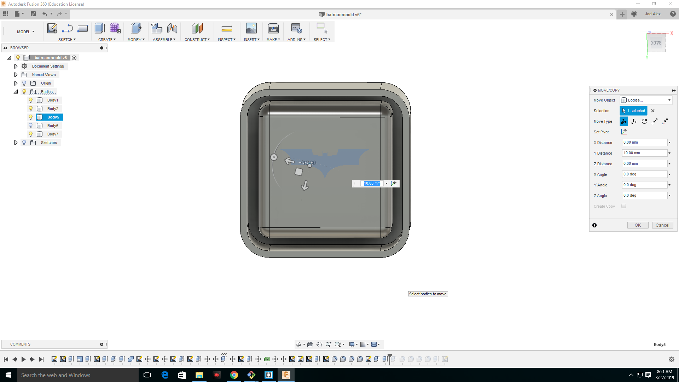
Task: Open the Job Status clock icon
Action: (x=634, y=14)
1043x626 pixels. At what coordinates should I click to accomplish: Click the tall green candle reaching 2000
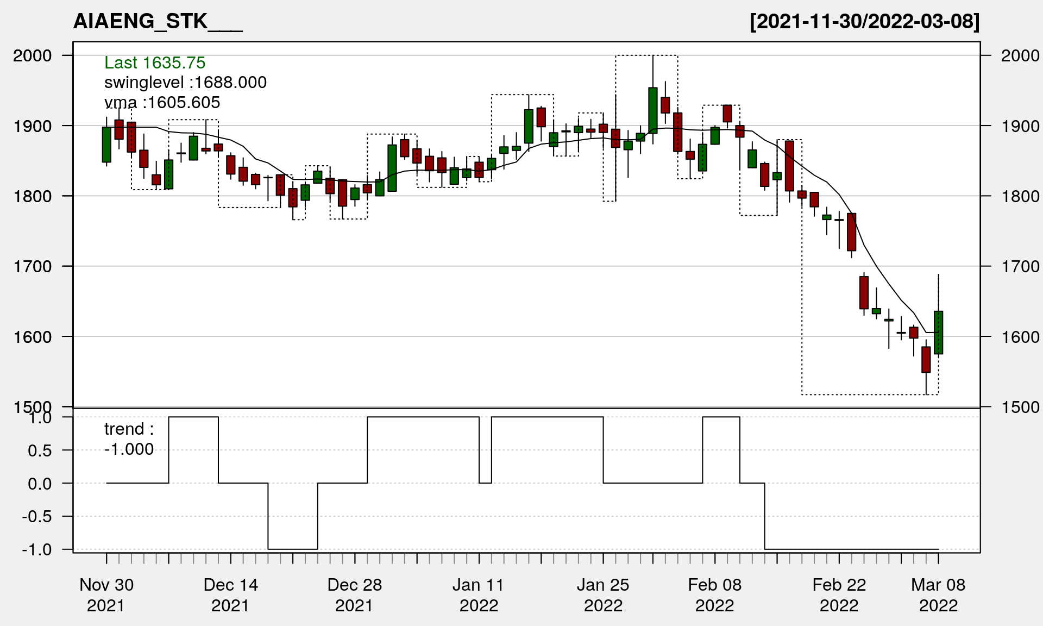point(653,110)
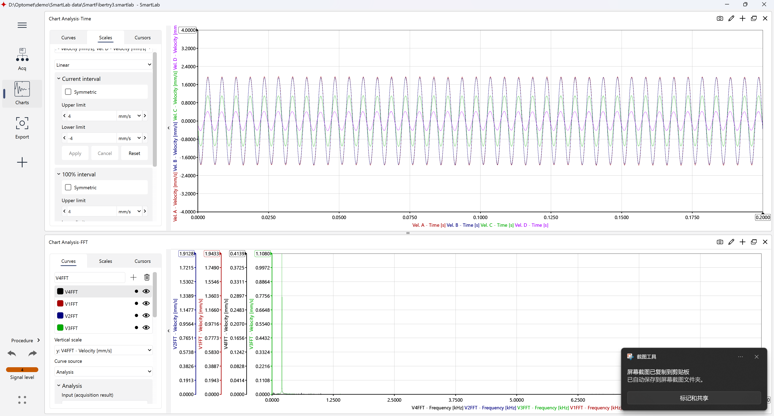Image resolution: width=774 pixels, height=416 pixels.
Task: Open the hamburger menu
Action: click(22, 25)
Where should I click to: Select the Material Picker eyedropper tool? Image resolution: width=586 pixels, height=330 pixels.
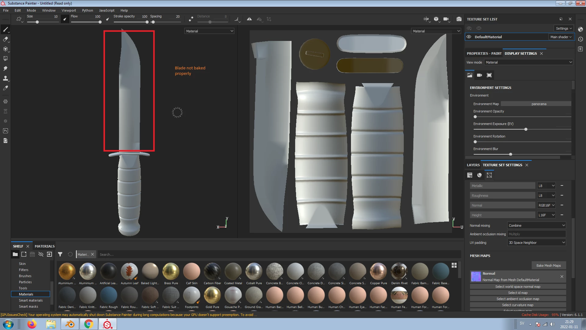click(x=5, y=88)
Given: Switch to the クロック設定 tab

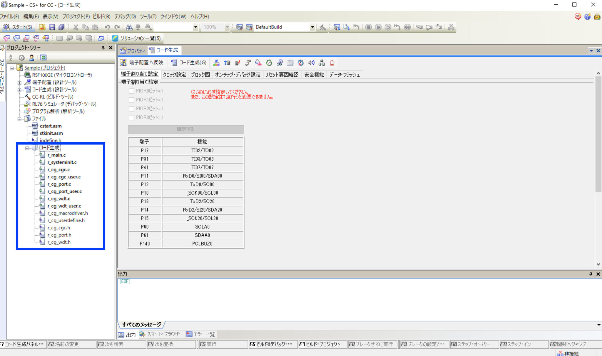Looking at the screenshot, I should 174,75.
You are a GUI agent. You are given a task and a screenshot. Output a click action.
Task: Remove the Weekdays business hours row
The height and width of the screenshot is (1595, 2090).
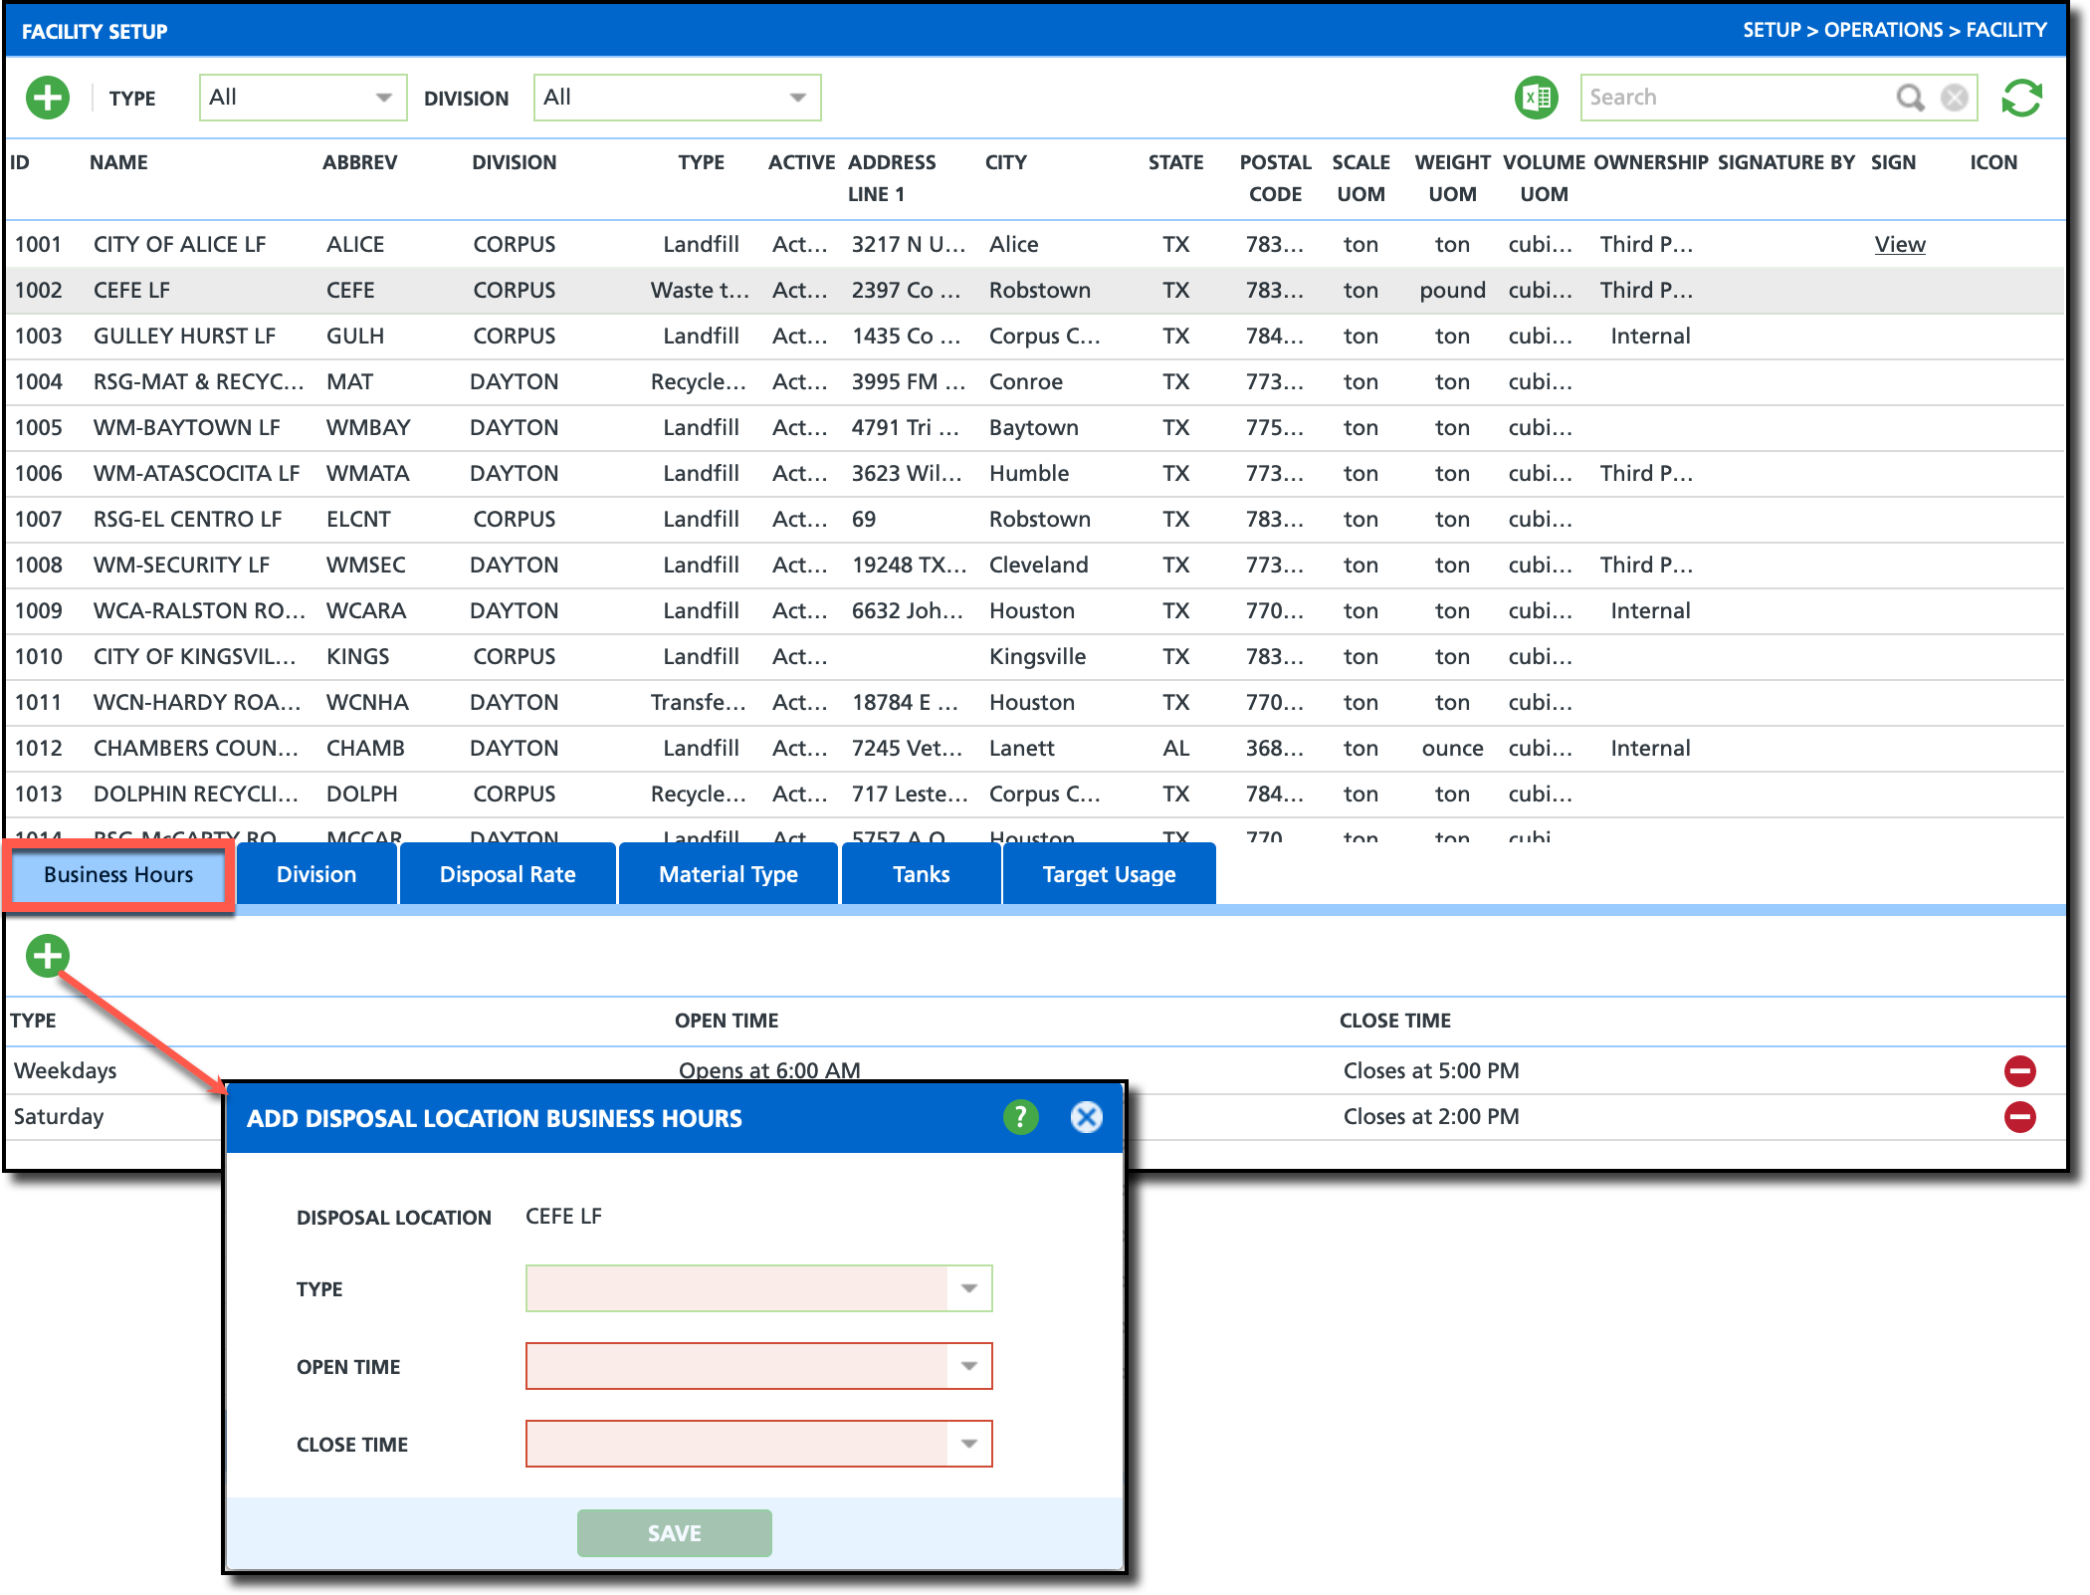point(2019,1071)
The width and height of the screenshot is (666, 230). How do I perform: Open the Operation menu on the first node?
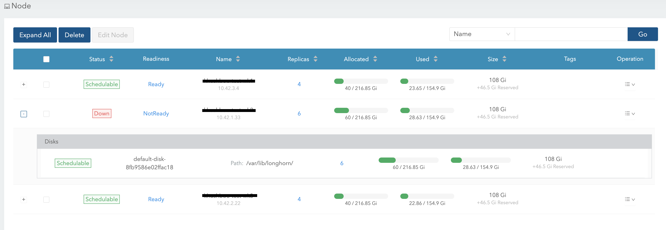click(x=630, y=84)
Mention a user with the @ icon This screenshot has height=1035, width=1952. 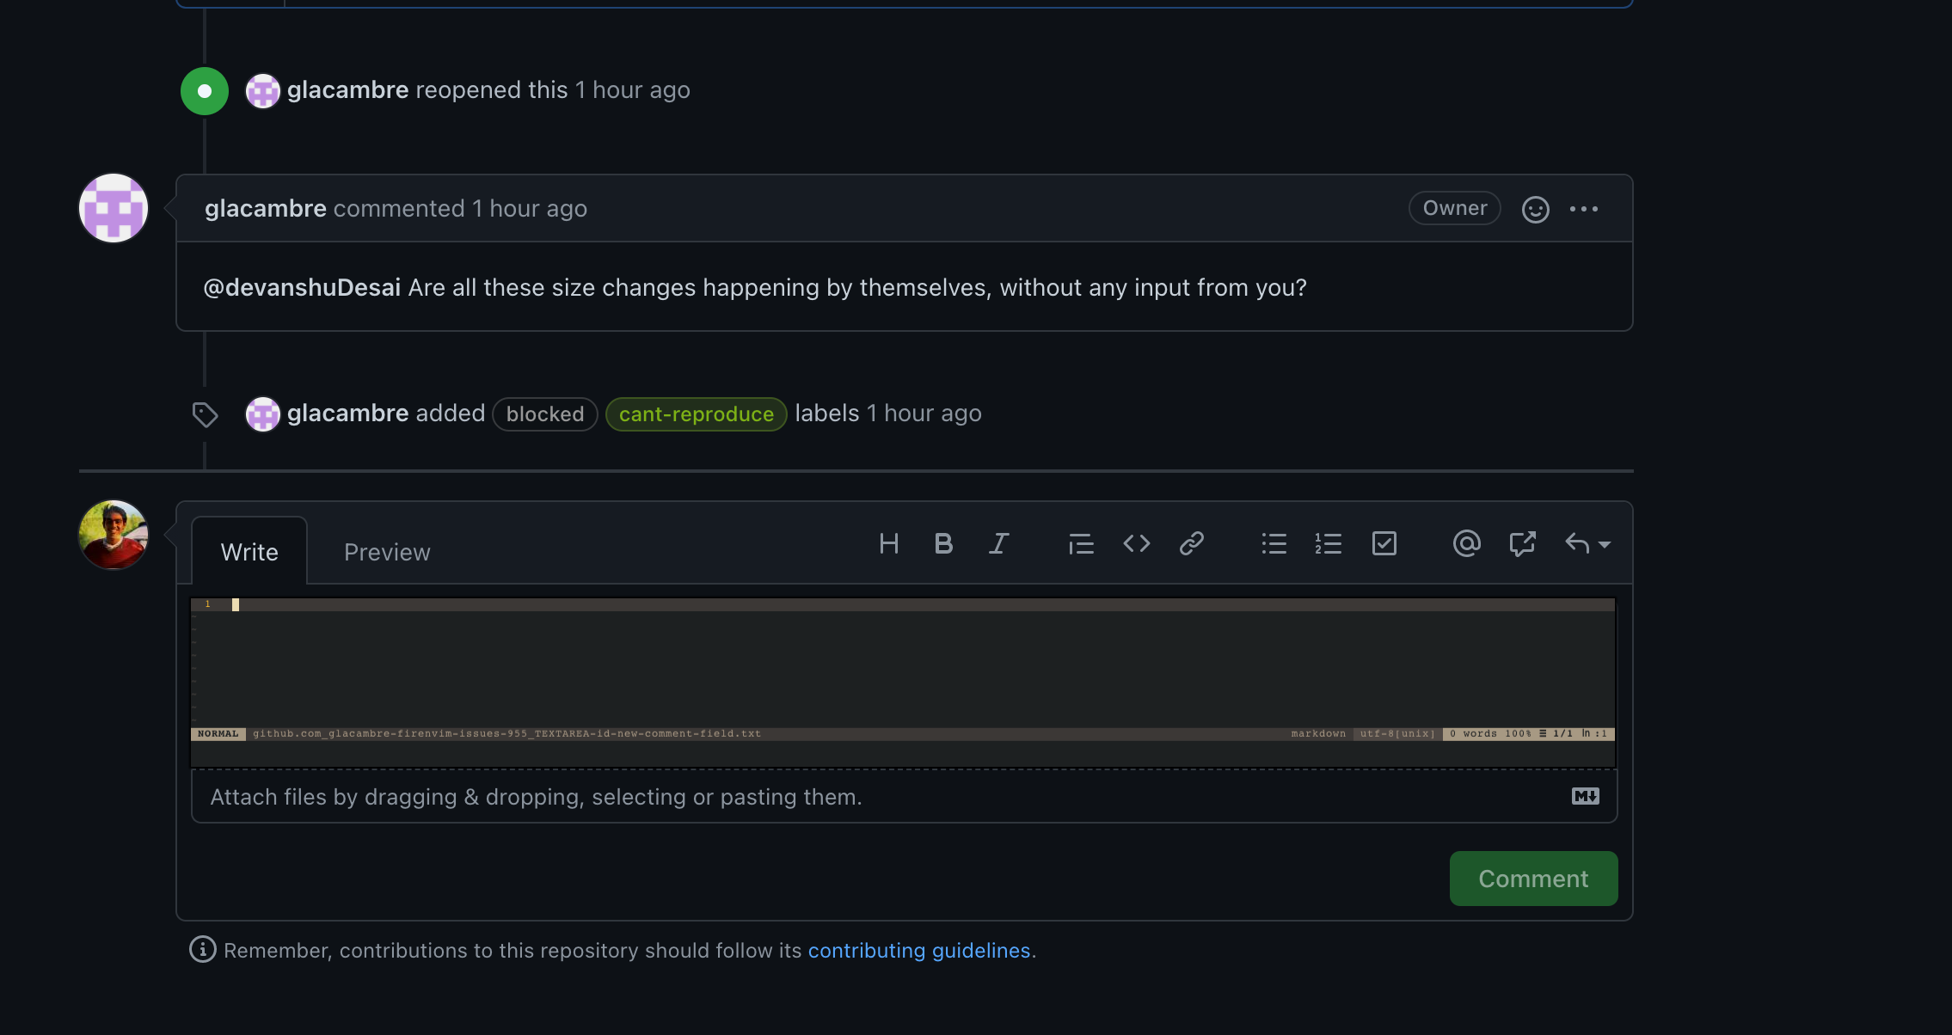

**Goal of the exercise**
Please retype the lines from the one that contains "Where should I" through the final line of the data, both included, without any pictures.

**Solution for this exercise**
Where should I click to: Select the Material Picker eyedropper tool? Image resolution: width=586 pixels, height=330 pixels.
click(x=5, y=88)
Given: Switch to the クロック設定 tab

Looking at the screenshot, I should 174,75.
You are a GUI agent. You are given a task and a screenshot. Output a click action.
Task: Remove the Weekdays business hours row
The height and width of the screenshot is (1595, 2090).
point(2019,1071)
The width and height of the screenshot is (666, 230). How do I perform: Open the Operation menu on the first node?
click(x=630, y=84)
Mention a user with the @ icon This screenshot has height=1035, width=1952. 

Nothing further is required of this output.